So using unsafe, this is how it could look like (corrected, working solution):

func unsafeGetBytes(s string) []byte {
    return (*[0x7fff0000]byte)(unsafe.Pointer(
        (*reflect.StringHeader)(unsafe.Pointer(&s)).Data),
    )[:len(s):len(s)]
}

This solution is from Ian Lance Taylor.

Original, wrong solution was:

func unsafeGetBytesWRONG(s string) []byte {
    return *(*[]byte)(unsafe.Pointer(&s)) // WRONG!!!!
}

See Nuno Cruces’s answer below for reasoning.

Testing it:

s := "hi"
data := unsafeGetBytes(s)
fmt.Println(data, string(data))

data = unsafeGetBytes("gopher")
fmt.Println(data, string(data))

Output (try it on the Go Playground):

[104 105] hi
[103 111 112 104 101 114] gopher

BUT: You wrote you want this because you need performance. You also mentioned you want to compress the data. Please know that compressing data (using gzip) requires a lot more computation than just copying a few bytes! You will not see any noticeable performance gain by using this!

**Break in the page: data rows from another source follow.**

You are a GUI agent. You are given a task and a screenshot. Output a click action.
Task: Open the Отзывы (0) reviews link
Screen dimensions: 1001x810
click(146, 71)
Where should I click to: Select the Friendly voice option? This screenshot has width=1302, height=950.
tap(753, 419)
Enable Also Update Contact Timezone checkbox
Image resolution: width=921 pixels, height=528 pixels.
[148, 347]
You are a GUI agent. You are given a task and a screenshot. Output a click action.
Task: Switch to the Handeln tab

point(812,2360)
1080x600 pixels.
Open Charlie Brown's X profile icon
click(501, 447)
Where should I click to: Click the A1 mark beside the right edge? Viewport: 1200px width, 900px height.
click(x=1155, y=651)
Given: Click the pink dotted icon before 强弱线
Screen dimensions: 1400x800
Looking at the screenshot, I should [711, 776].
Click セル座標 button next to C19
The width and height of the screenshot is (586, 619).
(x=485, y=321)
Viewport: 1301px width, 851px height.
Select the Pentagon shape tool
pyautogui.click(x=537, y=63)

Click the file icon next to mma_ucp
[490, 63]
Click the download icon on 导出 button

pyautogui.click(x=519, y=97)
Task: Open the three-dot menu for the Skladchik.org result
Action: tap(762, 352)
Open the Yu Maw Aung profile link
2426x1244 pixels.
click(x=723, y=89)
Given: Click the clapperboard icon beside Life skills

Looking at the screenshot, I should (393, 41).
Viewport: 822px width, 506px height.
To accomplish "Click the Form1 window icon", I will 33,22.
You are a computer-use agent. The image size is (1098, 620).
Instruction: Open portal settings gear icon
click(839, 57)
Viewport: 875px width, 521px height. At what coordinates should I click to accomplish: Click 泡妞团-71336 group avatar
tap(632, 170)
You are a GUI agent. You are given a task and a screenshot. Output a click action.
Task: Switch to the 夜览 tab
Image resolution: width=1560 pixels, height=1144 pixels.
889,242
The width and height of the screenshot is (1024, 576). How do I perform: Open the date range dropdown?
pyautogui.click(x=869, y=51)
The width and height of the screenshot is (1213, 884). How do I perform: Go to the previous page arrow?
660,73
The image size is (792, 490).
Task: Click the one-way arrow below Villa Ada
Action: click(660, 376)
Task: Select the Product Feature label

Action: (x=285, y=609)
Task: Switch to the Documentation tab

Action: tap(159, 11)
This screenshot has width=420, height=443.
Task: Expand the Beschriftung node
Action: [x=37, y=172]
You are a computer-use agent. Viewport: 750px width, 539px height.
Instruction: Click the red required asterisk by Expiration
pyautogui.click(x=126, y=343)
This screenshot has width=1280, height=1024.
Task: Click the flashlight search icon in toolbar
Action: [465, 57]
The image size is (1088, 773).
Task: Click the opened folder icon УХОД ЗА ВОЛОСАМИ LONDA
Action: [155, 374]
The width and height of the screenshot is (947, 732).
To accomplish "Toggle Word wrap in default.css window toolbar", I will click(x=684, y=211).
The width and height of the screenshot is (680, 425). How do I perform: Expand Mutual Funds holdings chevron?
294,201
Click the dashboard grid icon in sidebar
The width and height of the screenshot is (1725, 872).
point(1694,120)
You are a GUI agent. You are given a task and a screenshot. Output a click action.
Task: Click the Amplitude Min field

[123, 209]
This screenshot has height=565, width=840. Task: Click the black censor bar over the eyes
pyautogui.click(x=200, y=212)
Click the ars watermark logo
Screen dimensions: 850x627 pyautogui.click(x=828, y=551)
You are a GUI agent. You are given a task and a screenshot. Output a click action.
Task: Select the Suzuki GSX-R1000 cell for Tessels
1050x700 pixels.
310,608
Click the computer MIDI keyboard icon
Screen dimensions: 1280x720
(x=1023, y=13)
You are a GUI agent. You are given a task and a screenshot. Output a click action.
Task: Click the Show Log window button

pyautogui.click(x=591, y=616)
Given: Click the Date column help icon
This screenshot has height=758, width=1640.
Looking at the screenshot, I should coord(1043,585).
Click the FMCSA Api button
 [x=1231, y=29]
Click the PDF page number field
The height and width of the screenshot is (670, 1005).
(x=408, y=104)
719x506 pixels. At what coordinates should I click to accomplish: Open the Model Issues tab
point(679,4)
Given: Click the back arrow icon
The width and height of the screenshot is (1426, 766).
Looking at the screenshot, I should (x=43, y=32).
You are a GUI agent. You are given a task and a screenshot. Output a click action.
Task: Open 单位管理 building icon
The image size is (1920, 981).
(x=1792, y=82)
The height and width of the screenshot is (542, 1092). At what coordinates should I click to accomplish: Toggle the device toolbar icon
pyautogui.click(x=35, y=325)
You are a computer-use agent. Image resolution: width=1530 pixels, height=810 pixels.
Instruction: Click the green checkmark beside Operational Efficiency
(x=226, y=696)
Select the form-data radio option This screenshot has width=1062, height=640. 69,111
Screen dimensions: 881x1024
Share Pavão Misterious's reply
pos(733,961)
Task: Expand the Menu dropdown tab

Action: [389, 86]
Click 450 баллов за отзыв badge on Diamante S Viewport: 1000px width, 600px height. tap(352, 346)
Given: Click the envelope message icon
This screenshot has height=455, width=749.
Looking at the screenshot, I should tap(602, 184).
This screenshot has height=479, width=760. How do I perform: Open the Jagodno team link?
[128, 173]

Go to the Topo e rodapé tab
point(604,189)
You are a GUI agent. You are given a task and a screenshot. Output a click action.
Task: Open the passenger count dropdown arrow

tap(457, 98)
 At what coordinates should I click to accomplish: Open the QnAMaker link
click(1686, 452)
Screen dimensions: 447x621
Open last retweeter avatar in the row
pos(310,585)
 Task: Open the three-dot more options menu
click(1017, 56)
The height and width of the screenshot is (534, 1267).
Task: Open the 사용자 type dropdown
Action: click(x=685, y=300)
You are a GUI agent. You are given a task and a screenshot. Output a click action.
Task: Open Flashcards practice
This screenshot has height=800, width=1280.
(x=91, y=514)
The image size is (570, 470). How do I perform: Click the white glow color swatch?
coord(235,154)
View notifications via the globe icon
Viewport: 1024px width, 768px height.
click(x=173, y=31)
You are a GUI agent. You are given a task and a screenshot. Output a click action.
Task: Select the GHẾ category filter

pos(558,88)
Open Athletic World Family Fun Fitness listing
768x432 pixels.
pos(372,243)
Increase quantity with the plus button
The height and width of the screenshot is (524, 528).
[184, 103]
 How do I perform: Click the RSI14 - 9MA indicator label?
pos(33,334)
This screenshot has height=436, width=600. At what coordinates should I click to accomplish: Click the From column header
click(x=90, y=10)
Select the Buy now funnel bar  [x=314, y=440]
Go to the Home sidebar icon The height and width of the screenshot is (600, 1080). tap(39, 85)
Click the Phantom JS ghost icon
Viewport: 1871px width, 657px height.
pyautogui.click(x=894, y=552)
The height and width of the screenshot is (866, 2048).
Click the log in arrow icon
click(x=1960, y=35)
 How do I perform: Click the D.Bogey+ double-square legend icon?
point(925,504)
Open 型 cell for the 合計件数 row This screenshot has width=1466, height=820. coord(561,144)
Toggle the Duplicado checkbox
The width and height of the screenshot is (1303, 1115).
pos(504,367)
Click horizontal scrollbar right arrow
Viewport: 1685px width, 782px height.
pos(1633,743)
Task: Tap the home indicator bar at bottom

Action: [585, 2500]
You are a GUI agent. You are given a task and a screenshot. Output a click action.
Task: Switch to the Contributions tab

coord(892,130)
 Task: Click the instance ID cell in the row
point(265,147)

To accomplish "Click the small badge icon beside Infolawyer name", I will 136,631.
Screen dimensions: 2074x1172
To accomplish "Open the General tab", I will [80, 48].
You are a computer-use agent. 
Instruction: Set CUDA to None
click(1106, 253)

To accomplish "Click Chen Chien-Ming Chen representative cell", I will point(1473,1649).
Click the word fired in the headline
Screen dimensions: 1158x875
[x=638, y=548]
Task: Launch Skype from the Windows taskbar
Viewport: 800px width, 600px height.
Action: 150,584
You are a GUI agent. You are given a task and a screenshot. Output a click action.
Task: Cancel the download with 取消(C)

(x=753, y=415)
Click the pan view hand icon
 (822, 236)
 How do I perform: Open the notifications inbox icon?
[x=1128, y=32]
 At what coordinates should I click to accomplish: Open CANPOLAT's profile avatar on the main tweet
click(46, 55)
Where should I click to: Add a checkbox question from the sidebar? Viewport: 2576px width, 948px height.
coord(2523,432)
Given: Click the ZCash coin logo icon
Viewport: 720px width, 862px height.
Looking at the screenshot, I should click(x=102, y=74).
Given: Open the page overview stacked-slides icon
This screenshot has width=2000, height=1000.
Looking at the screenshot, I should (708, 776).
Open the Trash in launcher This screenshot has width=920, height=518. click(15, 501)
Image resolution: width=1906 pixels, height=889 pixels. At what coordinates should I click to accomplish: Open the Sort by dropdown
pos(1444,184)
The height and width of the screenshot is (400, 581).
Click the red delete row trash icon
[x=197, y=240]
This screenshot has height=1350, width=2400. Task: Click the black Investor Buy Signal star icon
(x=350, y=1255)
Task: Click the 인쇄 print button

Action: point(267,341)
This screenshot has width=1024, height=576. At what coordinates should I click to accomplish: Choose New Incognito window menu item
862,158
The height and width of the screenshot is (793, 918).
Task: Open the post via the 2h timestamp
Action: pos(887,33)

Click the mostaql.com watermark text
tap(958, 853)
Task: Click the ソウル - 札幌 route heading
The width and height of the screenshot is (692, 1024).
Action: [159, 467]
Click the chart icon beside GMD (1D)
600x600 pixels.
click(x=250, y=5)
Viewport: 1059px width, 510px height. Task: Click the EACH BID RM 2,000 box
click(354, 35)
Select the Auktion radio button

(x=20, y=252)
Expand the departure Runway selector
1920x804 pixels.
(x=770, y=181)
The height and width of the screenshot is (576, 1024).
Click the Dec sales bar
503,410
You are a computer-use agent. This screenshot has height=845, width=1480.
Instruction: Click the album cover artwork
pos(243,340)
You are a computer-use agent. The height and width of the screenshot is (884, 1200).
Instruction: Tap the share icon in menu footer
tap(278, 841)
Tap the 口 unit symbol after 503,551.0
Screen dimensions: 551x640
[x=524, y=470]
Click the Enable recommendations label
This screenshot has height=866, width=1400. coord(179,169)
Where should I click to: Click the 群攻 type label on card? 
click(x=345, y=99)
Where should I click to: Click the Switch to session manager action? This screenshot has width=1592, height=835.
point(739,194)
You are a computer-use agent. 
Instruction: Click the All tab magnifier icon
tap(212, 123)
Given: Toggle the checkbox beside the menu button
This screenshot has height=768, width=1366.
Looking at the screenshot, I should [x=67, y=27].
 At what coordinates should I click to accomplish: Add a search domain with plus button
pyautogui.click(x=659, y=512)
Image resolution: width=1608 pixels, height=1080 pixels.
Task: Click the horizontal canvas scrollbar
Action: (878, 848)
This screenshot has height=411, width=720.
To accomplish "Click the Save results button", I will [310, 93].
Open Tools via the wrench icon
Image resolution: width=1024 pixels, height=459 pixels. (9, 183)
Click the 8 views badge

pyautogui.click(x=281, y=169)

Instead when you want to write strings to an io.Writer, it’s recommended to do it via io.WriteString() function which if possible will do so without making a copy of the string (by checking and calling WriteString() method which if exists is most likely does it better than copying the string). For details, see What's the difference between ResponseWriter.Write and io.WriteString?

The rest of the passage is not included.